Shared library creation tool from GNU

GNU Libtool is a software development tool, part of the GNU build system, consisting of a shell script created to address the software portability problem when compiling shared libraries from source code.
It hides the differences between computing platforms for the commands which compile shared libraries.
It provides a command-line interface that is identical across platforms and it executes the platform's native commands, allowing software authors to offer build support for their code across many diverse platforms such as Linux, BSD variants, Windows (via Cygwin), HP-UX, Solaris (including on SPARC processors), AIX, and IRIX.

== Rationale ==

Different operating systems handle shared libraries differently.
Some platforms do not use shared libraries at all.
It can be difficult to make a software program portable: the C compiler differs from system to system; certain library functions are missing on some systems; header files may have different names.

Libtool helps manage the creation of static and dynamic libraries on various Unix-like operating systems.
Libtool accomplishes this by abstracting the library-creation process, hiding differences between various systems (e.g. Linux systems vs. Solaris).

GNU Libtool is designed to simplify the process of compiling a computer program on a new system, by "encapsulating both the platform-specific dependencies, and the user interface, in a single script".

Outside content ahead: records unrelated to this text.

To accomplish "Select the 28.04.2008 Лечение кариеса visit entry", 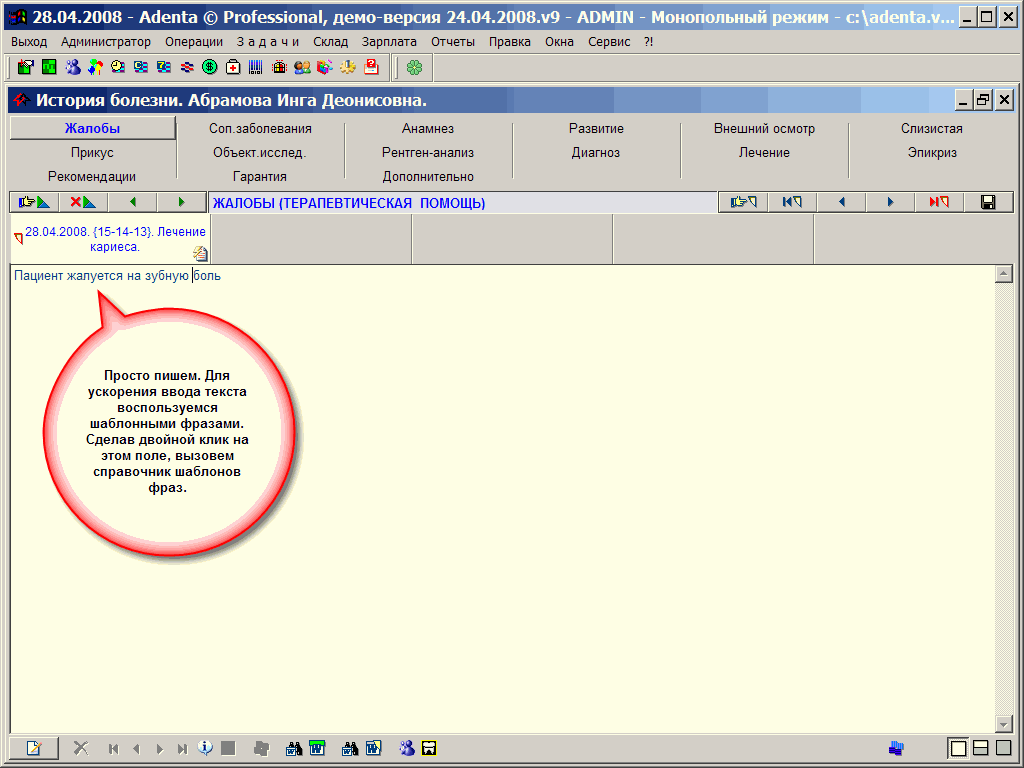I will coord(108,239).
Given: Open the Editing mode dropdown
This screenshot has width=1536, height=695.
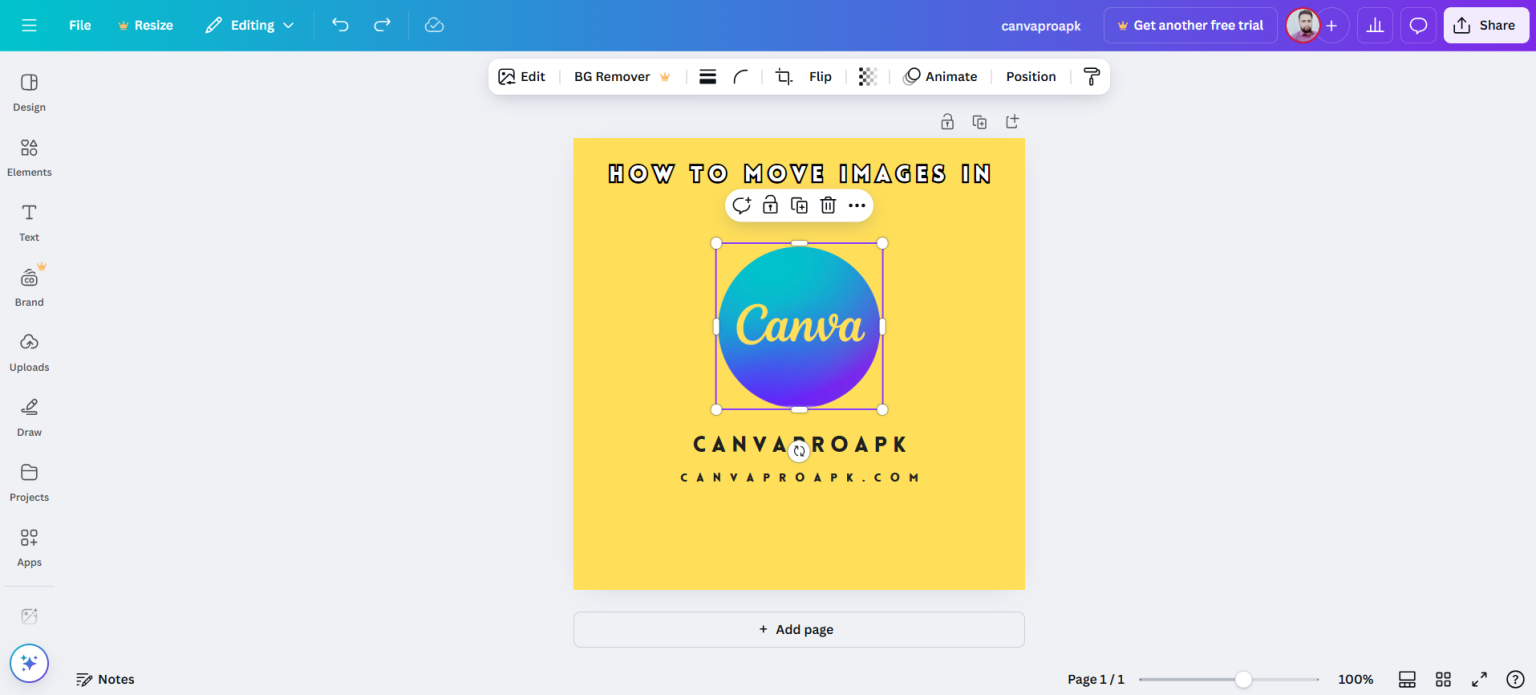Looking at the screenshot, I should 249,25.
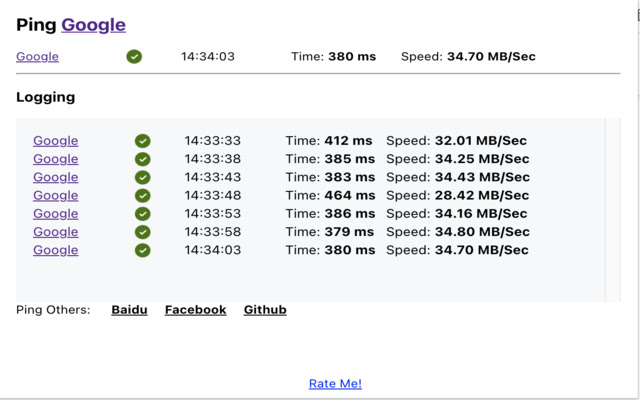The height and width of the screenshot is (400, 640).
Task: Click the success check icon for 14:33:48 log
Action: (x=143, y=195)
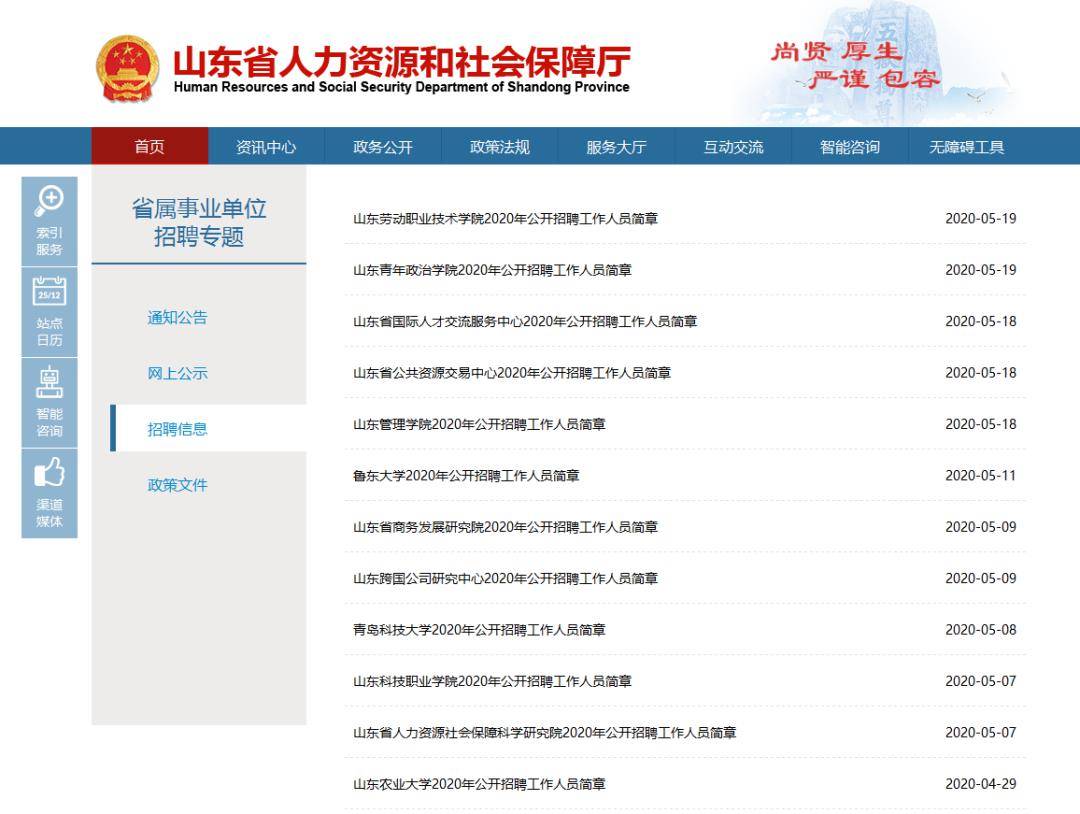The height and width of the screenshot is (814, 1080).
Task: Open the 政务公开 navigation menu
Action: (x=383, y=146)
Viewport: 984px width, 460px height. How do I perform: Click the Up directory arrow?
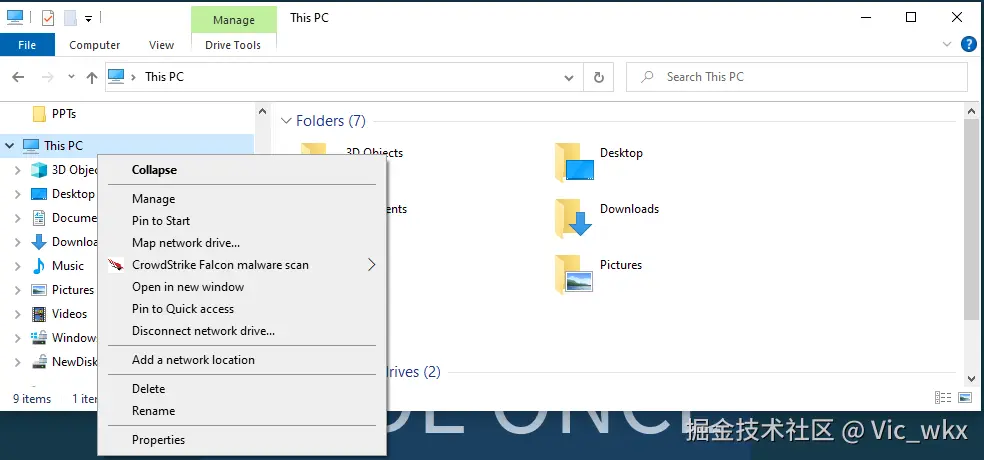(x=92, y=77)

When porting a program to a new system, Libtool is designed so the porter need not read low-level documentation for the shared libraries to be built, rather just run a configure script (or equivalent).

== Use ==

Libtool is used by Autoconf and Automake, two other portability tools in the GNU build system.
It can also be used directly.

== Clones and derivatives ==

Since GNU Libtool was released, other free software projects have created drop-in replacements under different software licenses. slibtool is one such implementation.